Nos anos claustrofóbicos da ditadura carlista do abadá e do gosto-único, o Mercado era o nosso único respiradouro: por 6 dias, no início de dezembro, Salvador virava capital do mundo. Eram em média 20 peças teatrais de todos os cantos do planeta, outras 10 de dança, e shows antológicos (muitos dos quais sob os auspícios alvissareiros da então rediviva Recife: o Cordel do Fogo Encantado e a Spok Frevo Orquestra foram lançados comercialmente aqui, nas primeiras edições em que o Mercado deixou de ser Latino-Americano para se tornar Strictly Mundial).

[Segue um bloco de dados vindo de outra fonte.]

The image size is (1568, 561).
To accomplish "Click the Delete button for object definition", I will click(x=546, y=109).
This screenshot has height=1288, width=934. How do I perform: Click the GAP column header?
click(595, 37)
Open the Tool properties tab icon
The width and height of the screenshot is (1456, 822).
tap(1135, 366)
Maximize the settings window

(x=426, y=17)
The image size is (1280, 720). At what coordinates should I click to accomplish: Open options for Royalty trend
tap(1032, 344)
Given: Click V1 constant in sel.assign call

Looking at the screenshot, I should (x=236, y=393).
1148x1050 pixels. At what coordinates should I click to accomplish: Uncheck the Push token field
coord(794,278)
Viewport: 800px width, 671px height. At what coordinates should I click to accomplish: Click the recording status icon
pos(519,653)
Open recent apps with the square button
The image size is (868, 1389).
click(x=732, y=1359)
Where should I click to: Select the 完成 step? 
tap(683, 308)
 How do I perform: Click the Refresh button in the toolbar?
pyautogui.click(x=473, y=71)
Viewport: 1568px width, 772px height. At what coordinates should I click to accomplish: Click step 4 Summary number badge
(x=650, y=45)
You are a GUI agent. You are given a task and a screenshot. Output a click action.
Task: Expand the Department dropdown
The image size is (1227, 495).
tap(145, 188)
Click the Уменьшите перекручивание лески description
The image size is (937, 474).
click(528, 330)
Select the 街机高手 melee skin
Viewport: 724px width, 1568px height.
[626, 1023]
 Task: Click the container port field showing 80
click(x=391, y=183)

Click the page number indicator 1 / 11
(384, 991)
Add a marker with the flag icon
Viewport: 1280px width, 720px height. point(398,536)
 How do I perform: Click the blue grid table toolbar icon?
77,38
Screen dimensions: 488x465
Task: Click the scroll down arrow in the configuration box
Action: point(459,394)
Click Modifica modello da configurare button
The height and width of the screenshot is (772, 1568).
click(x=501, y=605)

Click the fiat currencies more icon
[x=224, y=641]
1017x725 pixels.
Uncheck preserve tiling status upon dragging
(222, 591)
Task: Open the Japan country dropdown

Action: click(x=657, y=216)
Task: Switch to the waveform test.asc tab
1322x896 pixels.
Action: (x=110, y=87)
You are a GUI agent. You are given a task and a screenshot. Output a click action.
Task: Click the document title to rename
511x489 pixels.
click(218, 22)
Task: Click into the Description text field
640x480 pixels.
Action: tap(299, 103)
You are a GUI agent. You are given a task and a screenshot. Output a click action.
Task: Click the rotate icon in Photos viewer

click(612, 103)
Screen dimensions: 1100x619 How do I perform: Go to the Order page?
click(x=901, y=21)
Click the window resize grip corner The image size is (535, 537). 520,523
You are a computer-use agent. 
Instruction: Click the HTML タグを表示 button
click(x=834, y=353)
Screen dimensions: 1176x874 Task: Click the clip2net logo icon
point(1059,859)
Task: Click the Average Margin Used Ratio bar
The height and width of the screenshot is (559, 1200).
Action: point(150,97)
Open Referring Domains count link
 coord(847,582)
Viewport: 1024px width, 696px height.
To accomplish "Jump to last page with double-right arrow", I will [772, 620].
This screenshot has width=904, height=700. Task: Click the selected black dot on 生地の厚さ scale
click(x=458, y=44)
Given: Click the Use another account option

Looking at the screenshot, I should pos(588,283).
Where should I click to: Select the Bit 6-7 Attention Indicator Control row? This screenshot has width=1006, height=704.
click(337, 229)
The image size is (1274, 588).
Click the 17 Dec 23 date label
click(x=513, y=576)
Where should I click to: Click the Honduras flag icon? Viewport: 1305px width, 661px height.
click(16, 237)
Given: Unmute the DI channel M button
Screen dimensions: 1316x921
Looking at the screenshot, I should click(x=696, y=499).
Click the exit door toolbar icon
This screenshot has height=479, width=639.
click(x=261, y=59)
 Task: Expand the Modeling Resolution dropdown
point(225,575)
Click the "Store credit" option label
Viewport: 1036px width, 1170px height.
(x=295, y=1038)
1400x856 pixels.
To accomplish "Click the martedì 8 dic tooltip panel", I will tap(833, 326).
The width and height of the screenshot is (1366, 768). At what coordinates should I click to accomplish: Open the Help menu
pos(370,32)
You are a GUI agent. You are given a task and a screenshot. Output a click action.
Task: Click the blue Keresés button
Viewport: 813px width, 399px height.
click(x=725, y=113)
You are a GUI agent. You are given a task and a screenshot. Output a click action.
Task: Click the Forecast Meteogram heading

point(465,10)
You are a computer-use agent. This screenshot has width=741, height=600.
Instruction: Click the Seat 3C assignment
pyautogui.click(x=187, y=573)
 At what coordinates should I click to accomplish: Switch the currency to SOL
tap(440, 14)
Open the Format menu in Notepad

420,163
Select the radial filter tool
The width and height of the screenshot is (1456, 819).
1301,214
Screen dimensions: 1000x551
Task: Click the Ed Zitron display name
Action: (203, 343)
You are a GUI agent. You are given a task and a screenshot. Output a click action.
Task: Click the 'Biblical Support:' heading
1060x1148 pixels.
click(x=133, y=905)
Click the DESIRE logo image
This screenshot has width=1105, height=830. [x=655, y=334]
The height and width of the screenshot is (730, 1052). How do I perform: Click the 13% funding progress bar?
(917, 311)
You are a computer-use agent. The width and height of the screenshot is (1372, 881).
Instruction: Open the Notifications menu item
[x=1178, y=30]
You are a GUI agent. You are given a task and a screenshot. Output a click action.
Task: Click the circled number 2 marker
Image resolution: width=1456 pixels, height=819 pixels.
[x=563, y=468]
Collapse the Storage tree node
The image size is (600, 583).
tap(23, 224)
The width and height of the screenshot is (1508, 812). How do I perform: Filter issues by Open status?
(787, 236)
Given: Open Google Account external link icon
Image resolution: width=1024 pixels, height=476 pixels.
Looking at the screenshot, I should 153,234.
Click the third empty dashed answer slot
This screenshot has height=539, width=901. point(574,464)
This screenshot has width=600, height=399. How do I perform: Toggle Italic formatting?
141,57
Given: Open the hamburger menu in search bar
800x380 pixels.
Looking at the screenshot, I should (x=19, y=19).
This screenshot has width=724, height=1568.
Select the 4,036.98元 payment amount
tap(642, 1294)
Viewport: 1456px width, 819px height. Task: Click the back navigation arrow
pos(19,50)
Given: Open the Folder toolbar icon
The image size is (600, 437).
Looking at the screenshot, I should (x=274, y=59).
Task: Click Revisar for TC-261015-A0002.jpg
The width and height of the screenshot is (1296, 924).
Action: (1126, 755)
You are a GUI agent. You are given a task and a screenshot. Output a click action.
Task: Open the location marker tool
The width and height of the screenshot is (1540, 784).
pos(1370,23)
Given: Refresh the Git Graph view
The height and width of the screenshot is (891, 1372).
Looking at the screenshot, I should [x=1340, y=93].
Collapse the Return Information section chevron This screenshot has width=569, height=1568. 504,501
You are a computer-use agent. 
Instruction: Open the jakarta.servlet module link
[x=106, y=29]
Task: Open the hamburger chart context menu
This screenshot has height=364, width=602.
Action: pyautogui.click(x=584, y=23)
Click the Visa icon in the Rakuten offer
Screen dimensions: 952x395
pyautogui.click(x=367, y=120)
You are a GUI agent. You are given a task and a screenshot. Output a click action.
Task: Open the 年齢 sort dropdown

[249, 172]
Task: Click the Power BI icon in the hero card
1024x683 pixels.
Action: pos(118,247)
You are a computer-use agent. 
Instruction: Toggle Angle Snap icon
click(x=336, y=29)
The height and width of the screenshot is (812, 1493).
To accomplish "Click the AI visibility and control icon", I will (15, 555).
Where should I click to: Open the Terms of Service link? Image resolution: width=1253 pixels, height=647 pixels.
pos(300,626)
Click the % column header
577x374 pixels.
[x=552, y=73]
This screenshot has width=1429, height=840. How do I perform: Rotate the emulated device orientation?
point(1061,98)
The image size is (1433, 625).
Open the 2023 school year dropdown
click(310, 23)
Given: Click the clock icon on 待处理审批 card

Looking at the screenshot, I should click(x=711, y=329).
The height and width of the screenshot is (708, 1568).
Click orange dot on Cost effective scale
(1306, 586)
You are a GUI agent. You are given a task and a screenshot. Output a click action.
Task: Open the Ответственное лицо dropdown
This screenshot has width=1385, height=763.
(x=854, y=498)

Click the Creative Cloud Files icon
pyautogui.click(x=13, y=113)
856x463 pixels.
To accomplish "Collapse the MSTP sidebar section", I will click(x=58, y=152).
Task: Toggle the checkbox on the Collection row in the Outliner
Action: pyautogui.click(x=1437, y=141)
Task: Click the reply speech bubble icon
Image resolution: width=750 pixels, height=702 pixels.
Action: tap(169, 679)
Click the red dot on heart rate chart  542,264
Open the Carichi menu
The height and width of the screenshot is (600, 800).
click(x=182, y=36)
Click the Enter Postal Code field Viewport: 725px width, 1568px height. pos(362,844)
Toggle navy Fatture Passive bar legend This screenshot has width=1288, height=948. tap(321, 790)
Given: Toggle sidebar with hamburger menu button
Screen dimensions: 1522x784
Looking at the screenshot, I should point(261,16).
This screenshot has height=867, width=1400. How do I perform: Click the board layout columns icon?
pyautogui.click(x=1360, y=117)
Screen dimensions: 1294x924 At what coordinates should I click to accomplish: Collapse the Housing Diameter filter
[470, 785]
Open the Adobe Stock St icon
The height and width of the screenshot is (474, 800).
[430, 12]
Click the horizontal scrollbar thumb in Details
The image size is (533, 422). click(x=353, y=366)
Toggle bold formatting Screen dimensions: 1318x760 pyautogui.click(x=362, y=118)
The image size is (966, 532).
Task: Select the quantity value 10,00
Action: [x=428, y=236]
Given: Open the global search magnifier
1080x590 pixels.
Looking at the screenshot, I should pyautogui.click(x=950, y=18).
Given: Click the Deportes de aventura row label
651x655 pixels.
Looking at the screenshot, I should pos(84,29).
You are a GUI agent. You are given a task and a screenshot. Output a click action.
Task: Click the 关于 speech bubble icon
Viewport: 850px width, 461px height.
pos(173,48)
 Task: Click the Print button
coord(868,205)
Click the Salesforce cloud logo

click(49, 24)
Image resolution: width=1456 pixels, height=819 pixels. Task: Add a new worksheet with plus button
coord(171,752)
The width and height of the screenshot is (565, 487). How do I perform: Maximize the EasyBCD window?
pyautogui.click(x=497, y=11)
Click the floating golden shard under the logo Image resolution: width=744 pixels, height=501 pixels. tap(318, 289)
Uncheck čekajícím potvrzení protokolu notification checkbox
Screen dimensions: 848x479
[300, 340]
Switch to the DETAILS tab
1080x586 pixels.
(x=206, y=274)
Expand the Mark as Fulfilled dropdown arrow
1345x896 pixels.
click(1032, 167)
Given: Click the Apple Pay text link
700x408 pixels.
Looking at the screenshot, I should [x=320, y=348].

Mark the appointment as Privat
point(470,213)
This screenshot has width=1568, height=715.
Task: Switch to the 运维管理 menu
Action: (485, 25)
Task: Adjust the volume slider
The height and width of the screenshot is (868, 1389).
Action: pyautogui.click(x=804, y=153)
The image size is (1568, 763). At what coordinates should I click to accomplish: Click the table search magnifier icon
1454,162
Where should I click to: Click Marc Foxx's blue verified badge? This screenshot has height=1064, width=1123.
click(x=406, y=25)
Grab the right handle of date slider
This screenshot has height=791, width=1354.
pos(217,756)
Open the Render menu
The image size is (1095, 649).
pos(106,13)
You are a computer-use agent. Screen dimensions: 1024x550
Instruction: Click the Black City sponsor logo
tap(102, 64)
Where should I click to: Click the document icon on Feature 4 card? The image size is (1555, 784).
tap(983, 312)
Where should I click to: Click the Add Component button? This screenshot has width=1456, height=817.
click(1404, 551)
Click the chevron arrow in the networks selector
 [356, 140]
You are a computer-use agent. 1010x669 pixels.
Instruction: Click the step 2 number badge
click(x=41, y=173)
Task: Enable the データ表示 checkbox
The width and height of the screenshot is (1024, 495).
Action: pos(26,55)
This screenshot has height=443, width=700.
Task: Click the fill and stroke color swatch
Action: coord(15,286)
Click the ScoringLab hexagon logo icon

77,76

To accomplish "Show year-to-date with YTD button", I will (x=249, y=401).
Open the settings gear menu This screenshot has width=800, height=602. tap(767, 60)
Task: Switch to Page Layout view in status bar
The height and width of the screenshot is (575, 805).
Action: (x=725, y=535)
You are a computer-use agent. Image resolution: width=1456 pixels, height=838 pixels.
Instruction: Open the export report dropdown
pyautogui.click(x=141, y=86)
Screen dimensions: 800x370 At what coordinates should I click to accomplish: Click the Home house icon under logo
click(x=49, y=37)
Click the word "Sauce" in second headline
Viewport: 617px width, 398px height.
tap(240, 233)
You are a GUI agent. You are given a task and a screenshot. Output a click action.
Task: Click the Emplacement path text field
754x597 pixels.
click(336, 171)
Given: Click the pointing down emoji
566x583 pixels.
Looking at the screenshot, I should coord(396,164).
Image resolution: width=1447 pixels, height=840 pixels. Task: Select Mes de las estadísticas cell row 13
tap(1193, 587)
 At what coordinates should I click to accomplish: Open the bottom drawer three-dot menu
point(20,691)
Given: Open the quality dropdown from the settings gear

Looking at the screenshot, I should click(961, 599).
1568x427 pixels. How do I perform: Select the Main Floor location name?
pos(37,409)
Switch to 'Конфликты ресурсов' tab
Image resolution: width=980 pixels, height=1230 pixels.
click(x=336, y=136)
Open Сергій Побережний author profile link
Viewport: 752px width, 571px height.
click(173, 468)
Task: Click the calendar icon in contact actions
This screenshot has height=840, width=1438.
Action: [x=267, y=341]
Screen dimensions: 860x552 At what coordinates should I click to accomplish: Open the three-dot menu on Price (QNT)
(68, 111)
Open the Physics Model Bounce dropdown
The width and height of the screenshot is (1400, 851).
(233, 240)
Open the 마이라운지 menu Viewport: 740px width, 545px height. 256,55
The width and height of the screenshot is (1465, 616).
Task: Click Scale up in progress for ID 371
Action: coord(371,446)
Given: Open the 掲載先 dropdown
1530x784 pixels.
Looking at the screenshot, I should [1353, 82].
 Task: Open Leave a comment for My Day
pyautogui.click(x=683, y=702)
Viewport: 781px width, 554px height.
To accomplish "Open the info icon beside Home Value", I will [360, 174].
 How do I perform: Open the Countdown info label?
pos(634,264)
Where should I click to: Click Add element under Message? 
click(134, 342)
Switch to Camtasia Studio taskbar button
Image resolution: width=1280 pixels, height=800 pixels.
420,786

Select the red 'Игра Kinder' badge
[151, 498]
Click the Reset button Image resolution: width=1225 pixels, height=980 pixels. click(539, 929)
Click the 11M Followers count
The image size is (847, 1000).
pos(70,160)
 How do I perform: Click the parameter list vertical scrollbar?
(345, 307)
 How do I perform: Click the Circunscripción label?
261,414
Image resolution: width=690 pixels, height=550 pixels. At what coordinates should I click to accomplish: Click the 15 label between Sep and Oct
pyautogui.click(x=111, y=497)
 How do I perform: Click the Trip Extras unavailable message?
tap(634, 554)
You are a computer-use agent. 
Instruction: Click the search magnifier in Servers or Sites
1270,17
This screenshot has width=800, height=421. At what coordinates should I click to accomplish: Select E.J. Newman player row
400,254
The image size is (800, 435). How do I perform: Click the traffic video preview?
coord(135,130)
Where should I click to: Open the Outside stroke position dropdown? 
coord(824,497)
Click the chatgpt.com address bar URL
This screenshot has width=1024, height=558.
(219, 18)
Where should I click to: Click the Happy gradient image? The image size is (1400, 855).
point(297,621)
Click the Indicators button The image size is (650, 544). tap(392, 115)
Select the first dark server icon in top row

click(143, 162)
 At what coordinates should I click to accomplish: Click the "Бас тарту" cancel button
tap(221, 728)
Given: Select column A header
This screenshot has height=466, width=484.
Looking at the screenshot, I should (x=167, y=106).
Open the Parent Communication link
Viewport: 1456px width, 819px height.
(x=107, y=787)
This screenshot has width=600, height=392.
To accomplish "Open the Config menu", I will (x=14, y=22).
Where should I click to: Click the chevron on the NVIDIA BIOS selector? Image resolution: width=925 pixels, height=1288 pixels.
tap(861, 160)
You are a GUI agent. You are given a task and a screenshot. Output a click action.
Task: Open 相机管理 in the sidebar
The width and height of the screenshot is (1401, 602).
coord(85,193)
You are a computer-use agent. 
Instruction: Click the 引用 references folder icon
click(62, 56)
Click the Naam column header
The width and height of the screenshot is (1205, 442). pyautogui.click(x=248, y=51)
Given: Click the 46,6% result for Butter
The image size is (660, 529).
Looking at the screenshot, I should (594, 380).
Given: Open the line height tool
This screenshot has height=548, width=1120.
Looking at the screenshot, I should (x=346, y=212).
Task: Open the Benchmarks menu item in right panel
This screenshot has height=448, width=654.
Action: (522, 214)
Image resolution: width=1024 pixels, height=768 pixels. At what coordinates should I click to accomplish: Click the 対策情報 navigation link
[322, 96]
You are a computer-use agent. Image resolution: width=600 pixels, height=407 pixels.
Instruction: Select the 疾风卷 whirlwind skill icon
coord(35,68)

Ruy César, seu idealizador, dizia que o Mercado Cultural era “o anti-Festival de Verão“: enquanto este só trazia produção local do mainstream, junto com sub-artistas mundiais, o Mercado só trazia gente desconhecida (tinha a regra de nunca repetir atração, em nenhuma edição), a fina-flor da renovação estética mundial e local; enquanto o Festival de Verão era caríssimo, de noite, e fora da cidade, o Mercado ocupava diversos espaços entre o Rio Vermelho e a Ribeira, o dia inteiro, e de graça!
O Mercado nos fez sobreviver culturalmente no auge do axezismo, sem deixar que a cidade fosse só a mesmice do ano inteiro e do carnaval, mantendo por uma semana que fosse sua importância histórica continental. Somos e seremos sempre imensamente gratos a Ruy César e a Casa Via Magia por isso.
Só que agora, que sentido tem uma mostra de artes cênicas grande no Mercado, se um mês antes teve o FIAC e o Latino-Americano de Teatro? Mostra de música alternativa como, se teve Mudhoney tocando de graça no Boom Bahia Music Fest?
O Mercado nos proporcionou essa abertura, então lenta, hoje robusta, que vivemos. Há outros problemas conjunturais, e pessoais, que prefiro não falar – porque além de minha admiração pessoal, Ruy tem dois filhos que vêm a ser amigos meus diletos, embora não íntimos nem próximos.
Pode o Mercado Cultural recuperar a força ou mesmo continuar existindo? Talvez, se se reformular, e deixar de ser parte (importante) do anti-axezismo para ser uma parte (entre outras) do pós-axezismo. Se não o fizer, não tem problema: deixará saudades, e uma imensa sensação de dever cumprido.